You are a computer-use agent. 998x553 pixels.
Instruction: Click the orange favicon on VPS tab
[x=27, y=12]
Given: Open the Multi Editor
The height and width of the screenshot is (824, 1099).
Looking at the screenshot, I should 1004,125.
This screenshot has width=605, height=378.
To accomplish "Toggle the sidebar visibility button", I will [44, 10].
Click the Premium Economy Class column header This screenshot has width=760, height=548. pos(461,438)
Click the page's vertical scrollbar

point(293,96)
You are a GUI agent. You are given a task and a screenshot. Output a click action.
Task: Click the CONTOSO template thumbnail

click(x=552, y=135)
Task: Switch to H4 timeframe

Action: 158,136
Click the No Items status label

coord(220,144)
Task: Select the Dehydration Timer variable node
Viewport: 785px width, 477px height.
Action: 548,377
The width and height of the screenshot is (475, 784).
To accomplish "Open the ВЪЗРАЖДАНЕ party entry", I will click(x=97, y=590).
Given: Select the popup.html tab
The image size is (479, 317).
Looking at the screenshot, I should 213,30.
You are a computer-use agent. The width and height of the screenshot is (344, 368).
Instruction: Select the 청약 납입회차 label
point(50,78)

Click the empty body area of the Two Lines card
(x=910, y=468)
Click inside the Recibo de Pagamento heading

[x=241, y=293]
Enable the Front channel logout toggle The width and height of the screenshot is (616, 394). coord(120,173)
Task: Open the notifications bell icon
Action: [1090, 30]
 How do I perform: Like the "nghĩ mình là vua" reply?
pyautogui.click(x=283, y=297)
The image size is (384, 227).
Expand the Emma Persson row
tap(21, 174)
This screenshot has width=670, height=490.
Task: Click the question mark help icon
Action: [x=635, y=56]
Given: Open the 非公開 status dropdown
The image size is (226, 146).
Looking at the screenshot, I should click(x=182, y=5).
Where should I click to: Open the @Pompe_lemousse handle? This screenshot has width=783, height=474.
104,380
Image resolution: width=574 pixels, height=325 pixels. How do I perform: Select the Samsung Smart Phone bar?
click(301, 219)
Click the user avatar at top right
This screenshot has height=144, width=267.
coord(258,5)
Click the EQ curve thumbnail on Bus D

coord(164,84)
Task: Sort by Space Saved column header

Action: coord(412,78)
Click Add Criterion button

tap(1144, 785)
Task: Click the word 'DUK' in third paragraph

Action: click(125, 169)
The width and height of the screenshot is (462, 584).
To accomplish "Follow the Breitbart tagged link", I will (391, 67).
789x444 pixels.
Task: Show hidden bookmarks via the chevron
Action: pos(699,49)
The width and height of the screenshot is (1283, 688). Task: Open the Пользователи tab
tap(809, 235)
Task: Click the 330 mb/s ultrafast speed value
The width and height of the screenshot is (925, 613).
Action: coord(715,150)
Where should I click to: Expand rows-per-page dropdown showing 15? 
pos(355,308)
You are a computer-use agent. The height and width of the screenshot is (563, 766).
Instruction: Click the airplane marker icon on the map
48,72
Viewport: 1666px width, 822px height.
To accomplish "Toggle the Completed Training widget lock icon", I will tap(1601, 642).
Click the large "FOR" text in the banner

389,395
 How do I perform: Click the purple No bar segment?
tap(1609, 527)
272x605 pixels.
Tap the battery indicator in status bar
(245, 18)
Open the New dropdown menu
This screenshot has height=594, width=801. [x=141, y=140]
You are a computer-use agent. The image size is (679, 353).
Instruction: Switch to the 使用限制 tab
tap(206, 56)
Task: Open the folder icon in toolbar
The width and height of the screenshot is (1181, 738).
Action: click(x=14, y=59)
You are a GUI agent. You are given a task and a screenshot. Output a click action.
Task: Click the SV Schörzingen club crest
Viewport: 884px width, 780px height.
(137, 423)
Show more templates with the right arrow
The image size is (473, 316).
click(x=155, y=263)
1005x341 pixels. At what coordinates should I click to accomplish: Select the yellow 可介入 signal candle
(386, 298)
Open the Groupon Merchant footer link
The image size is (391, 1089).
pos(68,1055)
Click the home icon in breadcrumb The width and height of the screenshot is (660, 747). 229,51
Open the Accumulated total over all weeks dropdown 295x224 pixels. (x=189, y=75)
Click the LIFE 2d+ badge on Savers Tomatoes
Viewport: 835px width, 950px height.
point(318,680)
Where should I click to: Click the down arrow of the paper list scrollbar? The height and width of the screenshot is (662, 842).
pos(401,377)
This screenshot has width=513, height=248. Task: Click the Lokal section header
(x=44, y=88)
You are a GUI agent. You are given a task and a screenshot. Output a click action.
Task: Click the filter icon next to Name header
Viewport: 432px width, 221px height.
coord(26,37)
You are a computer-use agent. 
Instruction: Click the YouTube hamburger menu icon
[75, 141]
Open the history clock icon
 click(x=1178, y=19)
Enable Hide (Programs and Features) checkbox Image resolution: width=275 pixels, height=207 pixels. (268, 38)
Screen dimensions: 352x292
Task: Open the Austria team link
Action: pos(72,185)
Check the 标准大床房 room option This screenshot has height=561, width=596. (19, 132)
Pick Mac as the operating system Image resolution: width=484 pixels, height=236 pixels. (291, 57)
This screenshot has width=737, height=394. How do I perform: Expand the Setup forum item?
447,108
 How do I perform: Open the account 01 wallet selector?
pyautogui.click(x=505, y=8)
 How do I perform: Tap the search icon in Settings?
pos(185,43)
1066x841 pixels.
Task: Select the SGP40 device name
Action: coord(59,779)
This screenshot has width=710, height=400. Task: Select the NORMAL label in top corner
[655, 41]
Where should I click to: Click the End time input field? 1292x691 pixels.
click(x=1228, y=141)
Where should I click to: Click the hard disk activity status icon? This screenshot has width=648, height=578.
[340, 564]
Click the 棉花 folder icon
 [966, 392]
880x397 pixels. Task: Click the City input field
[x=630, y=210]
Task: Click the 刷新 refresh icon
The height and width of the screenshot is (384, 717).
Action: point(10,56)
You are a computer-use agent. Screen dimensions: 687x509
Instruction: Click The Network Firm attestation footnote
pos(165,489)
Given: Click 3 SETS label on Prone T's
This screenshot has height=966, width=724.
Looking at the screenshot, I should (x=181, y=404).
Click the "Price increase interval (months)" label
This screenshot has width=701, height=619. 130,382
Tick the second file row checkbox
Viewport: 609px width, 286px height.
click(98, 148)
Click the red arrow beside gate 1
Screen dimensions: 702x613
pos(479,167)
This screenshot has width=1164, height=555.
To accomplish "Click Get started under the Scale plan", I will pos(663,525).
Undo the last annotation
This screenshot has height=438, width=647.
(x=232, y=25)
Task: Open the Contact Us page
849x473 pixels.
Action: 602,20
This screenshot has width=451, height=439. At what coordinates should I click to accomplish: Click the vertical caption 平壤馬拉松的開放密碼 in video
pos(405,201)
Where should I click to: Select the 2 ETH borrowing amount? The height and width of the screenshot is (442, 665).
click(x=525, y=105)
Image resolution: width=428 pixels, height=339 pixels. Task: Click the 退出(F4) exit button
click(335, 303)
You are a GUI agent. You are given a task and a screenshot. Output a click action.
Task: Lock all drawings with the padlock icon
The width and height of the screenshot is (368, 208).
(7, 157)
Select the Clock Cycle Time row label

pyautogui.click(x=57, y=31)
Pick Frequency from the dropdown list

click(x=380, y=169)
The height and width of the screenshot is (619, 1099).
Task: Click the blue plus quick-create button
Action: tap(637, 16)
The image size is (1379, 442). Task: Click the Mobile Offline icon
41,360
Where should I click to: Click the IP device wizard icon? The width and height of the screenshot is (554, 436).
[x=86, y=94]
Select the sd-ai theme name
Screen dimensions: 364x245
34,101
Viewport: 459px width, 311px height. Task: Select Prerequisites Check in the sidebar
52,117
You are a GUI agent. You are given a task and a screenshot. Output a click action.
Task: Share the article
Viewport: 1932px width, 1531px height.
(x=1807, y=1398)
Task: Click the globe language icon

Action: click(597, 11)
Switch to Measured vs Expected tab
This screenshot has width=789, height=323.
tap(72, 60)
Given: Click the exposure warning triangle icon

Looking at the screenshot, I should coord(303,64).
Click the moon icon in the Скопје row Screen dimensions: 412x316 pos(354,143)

-=-=-=-=-

● **Work to be completed**
Copy every line of the data above, beginning with the first and ending with the line that contains "Click the Premium", and give nothing more.

● **Output of the task**
You are a computer-use agent. 998x553 pixels.
Instruction: Click the orange favicon on VPS tab
[x=27, y=12]
Given: Open the Multi Editor
The height and width of the screenshot is (824, 1099).
Looking at the screenshot, I should 1004,125.
This screenshot has width=605, height=378.
To accomplish "Toggle the sidebar visibility button", I will [44, 10].
Click the Premium Economy Class column header This screenshot has width=760, height=548. pos(461,438)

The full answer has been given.